HW 01 - Data wrangling and visualization

Due: Thursday, Jan 30 at 11:59pm

This homework is based on the The Ultimate Halloween Candy Power Ranking . This article analyzed over a quarter million head-to-head match-ups pitting 86 candies against each other.

The exercises in this homework are deliberately more open-ended than ones you’ve seen previously in the course. Please refer to previous labs and lecture slides for examples of code you may have to use in completing this assignment.

Make at least three (3) commits for this homework assignment, and don’t forget to give your code chunks meaningful names.

Getting Started

Familiar steps

Creating a README file in GitHub

A README file is often the first thing visitors see when going to your GitHub repository. As such, they are a good place to put information such as what the repository contains and other administrative details. README files are written in plain markdown language and have a .md extension.

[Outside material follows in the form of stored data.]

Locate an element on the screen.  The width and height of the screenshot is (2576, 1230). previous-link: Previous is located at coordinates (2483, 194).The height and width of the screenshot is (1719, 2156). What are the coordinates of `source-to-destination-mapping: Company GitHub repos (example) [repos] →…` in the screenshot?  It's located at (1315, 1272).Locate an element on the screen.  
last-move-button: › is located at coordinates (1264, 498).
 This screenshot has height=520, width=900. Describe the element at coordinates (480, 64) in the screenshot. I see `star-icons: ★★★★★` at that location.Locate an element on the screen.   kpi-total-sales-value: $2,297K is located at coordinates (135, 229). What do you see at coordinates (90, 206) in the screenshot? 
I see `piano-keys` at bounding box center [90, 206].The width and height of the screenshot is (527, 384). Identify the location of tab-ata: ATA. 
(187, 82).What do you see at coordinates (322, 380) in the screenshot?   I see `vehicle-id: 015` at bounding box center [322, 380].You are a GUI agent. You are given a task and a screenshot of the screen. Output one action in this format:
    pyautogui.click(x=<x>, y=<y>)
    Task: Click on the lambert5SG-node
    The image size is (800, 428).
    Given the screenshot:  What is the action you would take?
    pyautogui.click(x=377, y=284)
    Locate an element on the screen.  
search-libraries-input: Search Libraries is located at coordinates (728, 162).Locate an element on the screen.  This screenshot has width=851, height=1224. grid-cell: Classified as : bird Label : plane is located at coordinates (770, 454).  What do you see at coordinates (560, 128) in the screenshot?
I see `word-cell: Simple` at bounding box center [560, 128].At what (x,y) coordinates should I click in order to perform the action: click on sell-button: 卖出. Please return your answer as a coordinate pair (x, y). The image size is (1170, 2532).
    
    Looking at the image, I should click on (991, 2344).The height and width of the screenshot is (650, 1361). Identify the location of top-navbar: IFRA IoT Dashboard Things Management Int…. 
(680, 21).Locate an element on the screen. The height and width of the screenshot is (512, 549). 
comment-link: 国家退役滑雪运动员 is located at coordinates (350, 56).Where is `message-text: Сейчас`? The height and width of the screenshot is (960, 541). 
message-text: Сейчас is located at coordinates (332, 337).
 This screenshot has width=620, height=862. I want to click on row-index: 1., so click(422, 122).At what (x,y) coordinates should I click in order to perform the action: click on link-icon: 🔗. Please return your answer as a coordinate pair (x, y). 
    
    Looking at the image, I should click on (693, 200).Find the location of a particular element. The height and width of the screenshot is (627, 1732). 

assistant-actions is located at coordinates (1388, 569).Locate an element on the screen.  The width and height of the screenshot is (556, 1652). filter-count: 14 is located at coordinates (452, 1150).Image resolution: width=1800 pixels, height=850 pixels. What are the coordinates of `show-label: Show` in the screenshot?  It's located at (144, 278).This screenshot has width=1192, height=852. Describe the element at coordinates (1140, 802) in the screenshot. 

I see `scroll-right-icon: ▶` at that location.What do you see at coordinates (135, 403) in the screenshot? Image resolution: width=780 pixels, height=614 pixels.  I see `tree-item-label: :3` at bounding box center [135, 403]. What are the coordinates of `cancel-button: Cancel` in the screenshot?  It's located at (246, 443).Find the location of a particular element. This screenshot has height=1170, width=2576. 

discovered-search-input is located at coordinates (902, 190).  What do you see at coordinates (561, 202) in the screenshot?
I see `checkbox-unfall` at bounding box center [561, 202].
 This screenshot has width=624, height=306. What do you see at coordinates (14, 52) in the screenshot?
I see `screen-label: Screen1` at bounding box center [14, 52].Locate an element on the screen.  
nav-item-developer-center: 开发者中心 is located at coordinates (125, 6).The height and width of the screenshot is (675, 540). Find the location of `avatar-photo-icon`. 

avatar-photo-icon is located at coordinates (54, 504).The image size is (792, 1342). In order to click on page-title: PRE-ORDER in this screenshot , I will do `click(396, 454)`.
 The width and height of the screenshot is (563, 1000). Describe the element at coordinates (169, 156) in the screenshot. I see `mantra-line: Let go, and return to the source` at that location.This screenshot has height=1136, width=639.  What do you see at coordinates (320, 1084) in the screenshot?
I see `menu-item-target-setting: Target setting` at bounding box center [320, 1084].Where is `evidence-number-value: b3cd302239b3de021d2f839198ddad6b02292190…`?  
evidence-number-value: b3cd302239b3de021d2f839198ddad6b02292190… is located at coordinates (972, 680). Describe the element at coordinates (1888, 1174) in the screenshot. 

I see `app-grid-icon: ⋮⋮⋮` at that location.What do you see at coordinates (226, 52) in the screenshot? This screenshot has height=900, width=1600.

This homework assignment repository contains a template README file that you can edit. There are two ways that you can edit the README.

Packages and data

In this assignment we will work with the tidyverse and fivethirtyeight packages. Load the packages into the Console (they have already been installed for you).

library(tidyverse)
library(fivethirtyeight)

The dataset we are using is named candy_rankings.

Exercises

  1. How many observations and variables are in this dataset?

  2. Identify two categorical variables and two numerical variables in this dataset. What do they correspond to? (Hint: the help file contains the codebook)

  3. Create a visualization that examines the relationship between win percentage of a candy in its head-to-head matchups and whether the candy contains chocolate. Describe any relationship you see. The plot must include x and y labels along with a title.

  4. A single dime won 32.26% of its head-to-head matchups. How many candies had lower win percentages than a dime? Create a table that lists these candies in descending order of win percentage along with their win percentage. Only display two decimal places in your table, and only include their names and win percentages.

  5. Create a summary table of mean win percentages comparing candies that contain chocolate vs. candies that do not contain chocolate.

  6. Create a table that displays the top three fruit-flavored candies in terms of head-to-head win percentages. Only include their names and win percents.

  7. Create a new variable called price_sugar_index, that is the sum of the price-percentile and sugar-percentile in the dataset, then plot it against the head-to-head win percentage. Set the color to orange. The plot must include x and y labels along with a title. Describe any relationships you see in this visualization?

  8. Modify your plot in Exercise 7 to facet by whether a candy is bar-shaped. Have the color reflect whether the candy is fruity or not. The plot must include x and y labels along with a title. How do these plots compare to each other?

  9. Modify the README file associated with your GitHub repository to describe what this homework assignment is about. In the README file, include your name in bold, your lab section, and your favorite candy in the dataset in italics. (If you’d rather have a quarter than any of those candies, you can also choose a quarter!)

Submission

Knit to PDF to create a PDF document. Stage and commit all remaining changes, and push your work to GitHub. Make sure all files are updated on your GitHub repo.

Please only upload your PDF document to Gradescope. Associate the “Overall” graded section with the first page of your PDF, and mark where each answer is to the exercises. If any answer spans multiple pages, then mark all pages.